Exercise instructions: Copy out the entries word for word, starting at the line containing "Given: Open the Info tab in left window" and ending with the line containing "tap(1168, 300)", both of those lines included.

Material provided:
%%
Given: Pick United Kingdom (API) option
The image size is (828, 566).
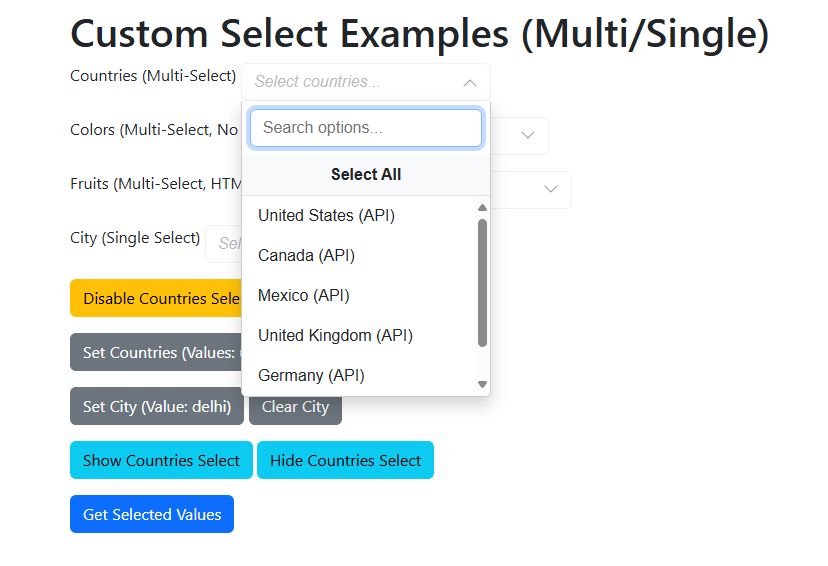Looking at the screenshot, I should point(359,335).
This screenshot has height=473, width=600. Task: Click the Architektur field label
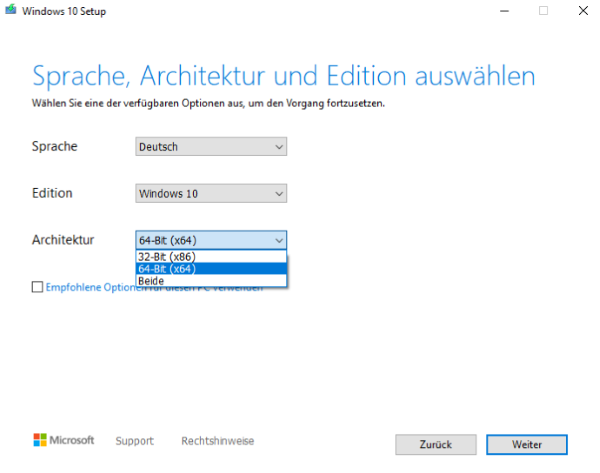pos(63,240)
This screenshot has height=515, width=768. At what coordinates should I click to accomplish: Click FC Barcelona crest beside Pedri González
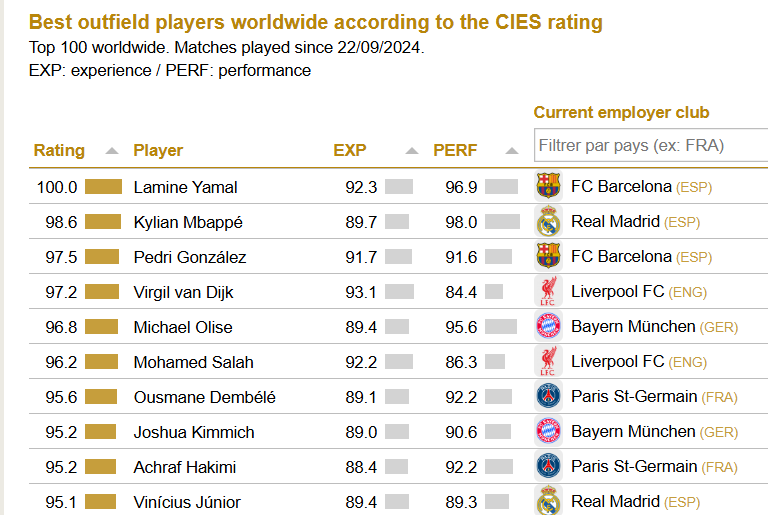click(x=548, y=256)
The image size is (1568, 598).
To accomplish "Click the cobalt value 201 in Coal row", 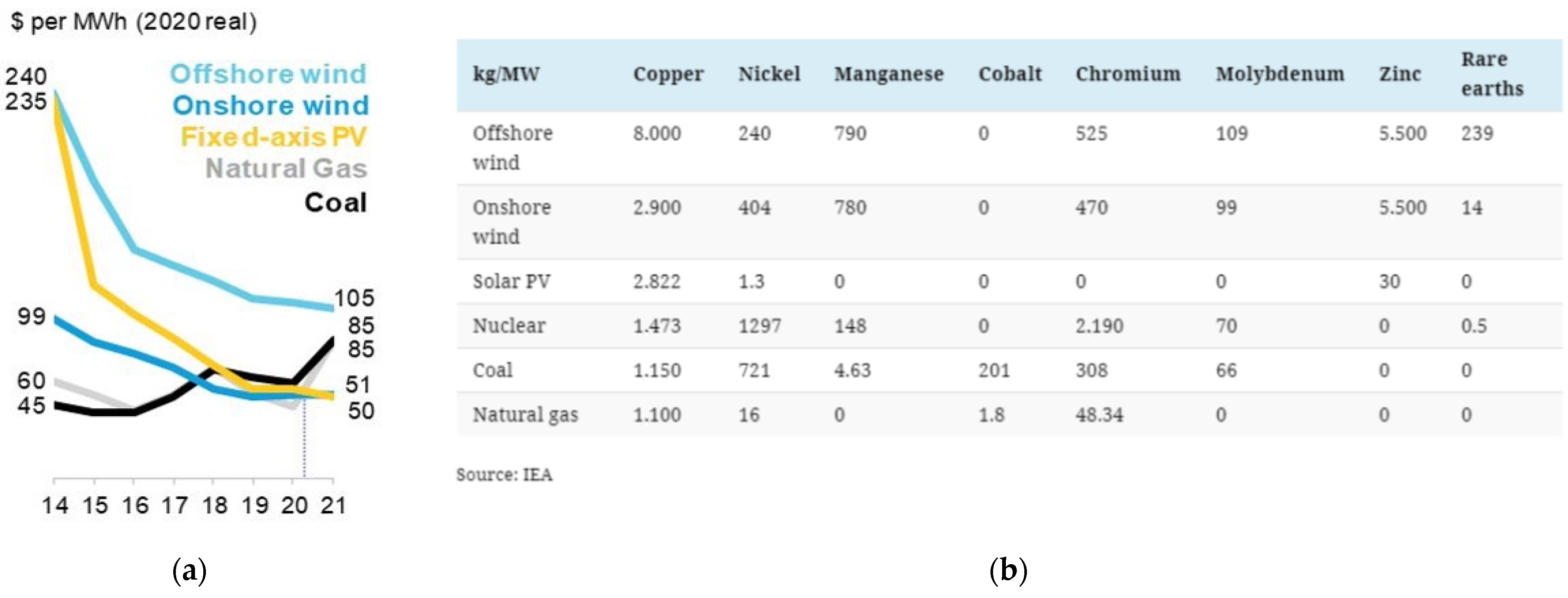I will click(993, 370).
%%
%%
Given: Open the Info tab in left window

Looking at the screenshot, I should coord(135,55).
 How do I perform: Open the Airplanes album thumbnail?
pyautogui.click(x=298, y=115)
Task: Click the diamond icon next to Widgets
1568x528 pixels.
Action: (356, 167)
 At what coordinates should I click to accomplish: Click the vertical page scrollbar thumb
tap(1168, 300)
%%
%%
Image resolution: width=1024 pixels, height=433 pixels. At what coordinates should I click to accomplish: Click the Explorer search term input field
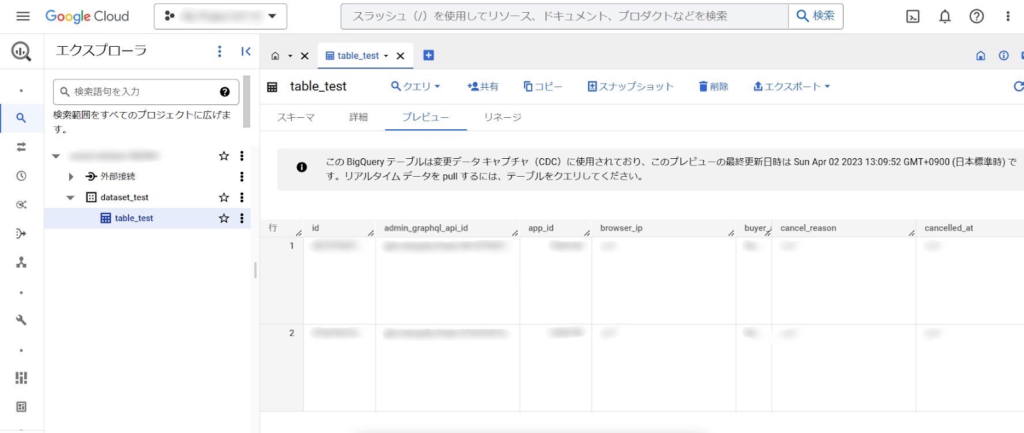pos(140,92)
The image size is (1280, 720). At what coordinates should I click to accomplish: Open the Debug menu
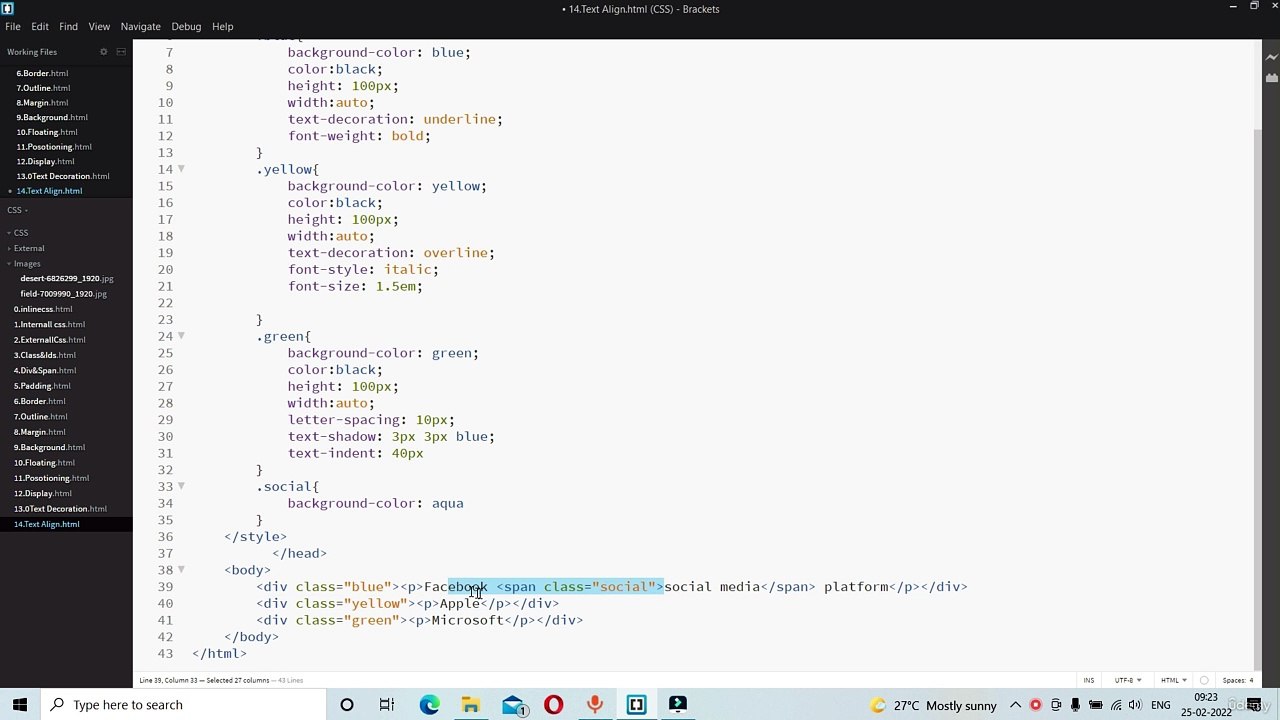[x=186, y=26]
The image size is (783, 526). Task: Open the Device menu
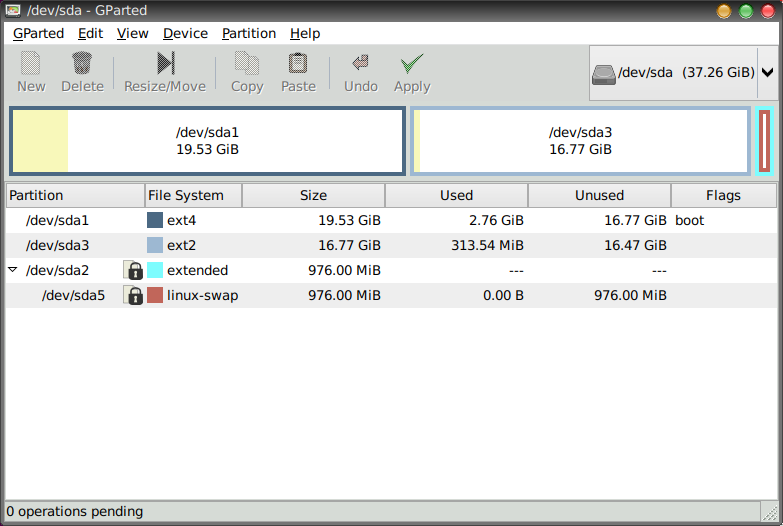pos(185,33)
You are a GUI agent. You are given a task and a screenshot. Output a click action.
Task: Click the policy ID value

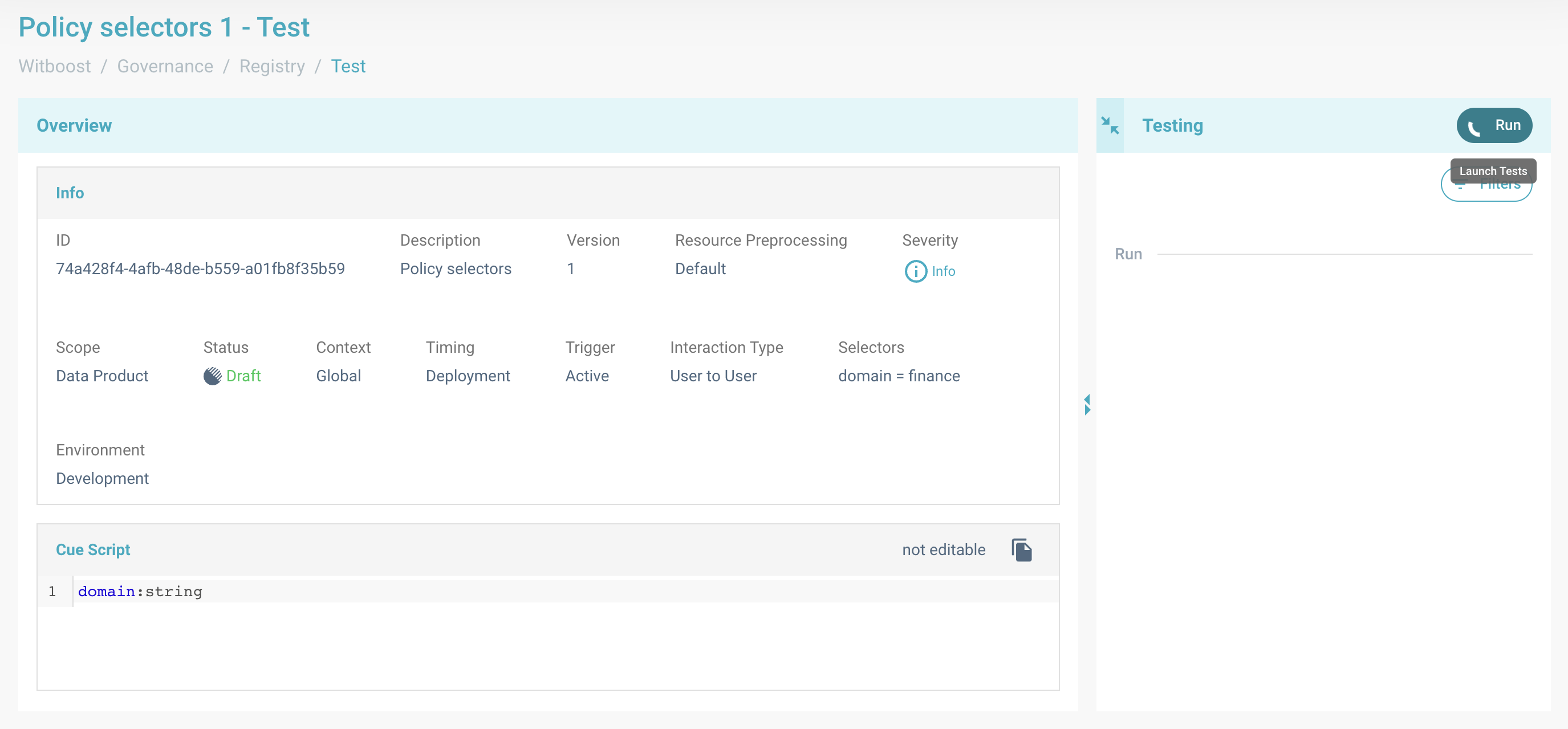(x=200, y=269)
%%
Written answer:
Given: Open the Info tab in left window

Looking at the screenshot, I should coord(135,55).
 How do I perform: Open the Airplanes album thumbnail?
pyautogui.click(x=298, y=115)
Task: Click the diamond icon next to Widgets
1568x528 pixels.
Action: (356, 167)
 At what coordinates should I click to accomplish: Click the vertical page scrollbar thumb
tap(1168, 300)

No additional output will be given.